Indirect reciprocity requires animals to be accountable for what others do to them, as well as the result of what others do to others. This seems to be even further than expected from animals. And yet, some people were brave enough to look for it and found that it was not entirely beyond the ability of some animals.

In the tropics, many large fish have their own, including the inside of the mouth, cleaned of smaller fish, which feed on dead skin and ectoparasites. This relationship between the cleaner and the client is delicate. Both sides can betray: cleaners can bite healthy tissue and clients hug cleaning agents, but they usually trust each other. Depending on the relative levels of supply and demand, there may be a long line of customers waiting for the cleaning service or a long line of cleaners waiting for work. This provides opportunities, especially for those waiting, to awaken and evaluate the results of others.

Redouane Bshari of the University of Neuchчеtel in Switzerland and Alexandra S. Grutter of the University of Queensland, Australia, have teamed up to show that customers care about the work ethic of different cleaners and prefer to service more honest ones. Cleaners can also eavesdrop on customers, assessing their propensity to be careful and stay honest while cleaning those customers who tend to eavesdrop on cleaners at work.

Generalized reciprocity requires animals not only to feel good when someone helps them, but also to have a desire to be nice to strangers in such moments. Instead of dismissing this as too anthropomorphic, Claudia Rutte and Michael Taborski of the University of Bern put theory to the test. They trained Norwegian rats (Rattus norvegicus) in the lab to pull a stick to produce food for another rat, even though they got nothing for themselves. Using this experimental setting, they showed that rats were more likely to help unknown rats if they had previously been helped by other unknown rats.

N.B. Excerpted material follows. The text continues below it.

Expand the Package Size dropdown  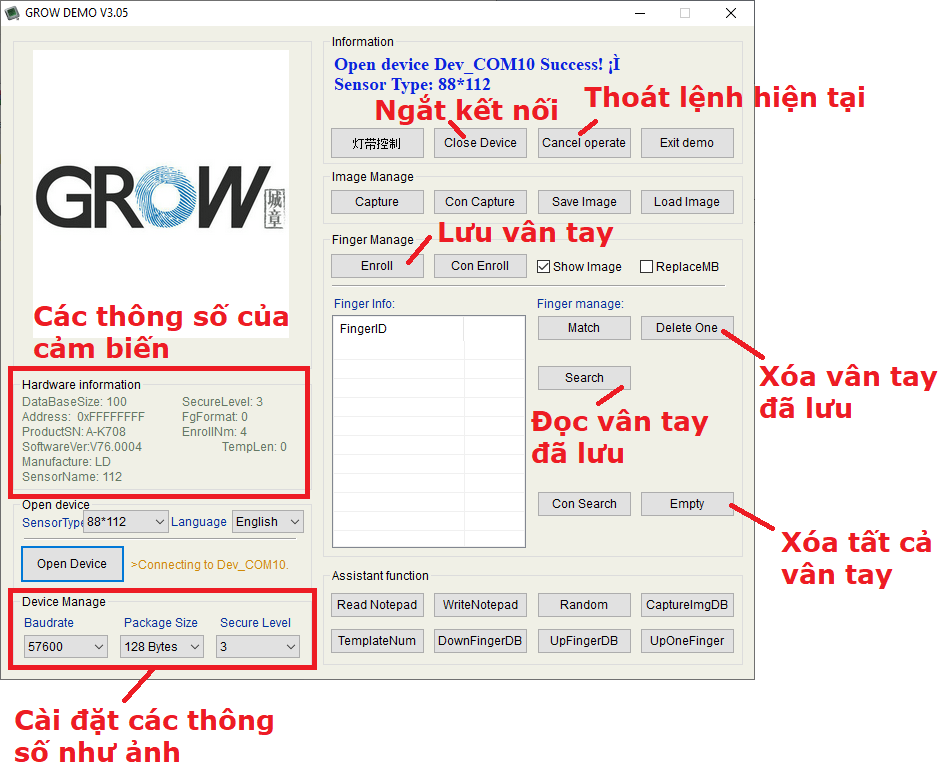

Therefore, animals seem to be smart enough to show direct, indirect, and generalized reciprocity. With this knowledge, scientists have become motivated to explore the frontiers of knowledge and memory of animals with newly discovered enthusiasm and confidence. Some really cool and fun experiments are now being done with corvidas (birds from the crow family).

A research group in Austria is experimenting with ravens (Corvus corks) in large housings. A trainer gives a raven a piece of bread, but ravens are better than a piece of cheese. Another experimenter offers a piece of cheese in exchange for a piece of bread. Ravens love this and immediately jump at the good Samaritan experimenter and exchange their bread for cheese. But some experimenters are “unfair”: they accept the bread and in full, given the raven they are waiting for, they eat the cheese themselves. Ravens remember the identities of “fair” and “unfair” human experimenters for up to a month, even after a single interaction. Then they avoid “unfair” experimenters and prefer to bring bread to “fair” experimenters.

A new way of thinking among scientists, open to the possibility of knowing animals beyond our expectations and perhaps beyond our own capabilities, has created new hope for understanding the logic of animal behavior. I think it is fair to say that animals do not make us smart! But we also need to adapt our education system and our social norms to create and tolerate more fraud.

Ragavendra Gadagar is Professor in the Department of Science and Technology (VCT) Year of Science, Professor at the Center for Environmental Sciences at the Indian Institute of Science, Bengaluru.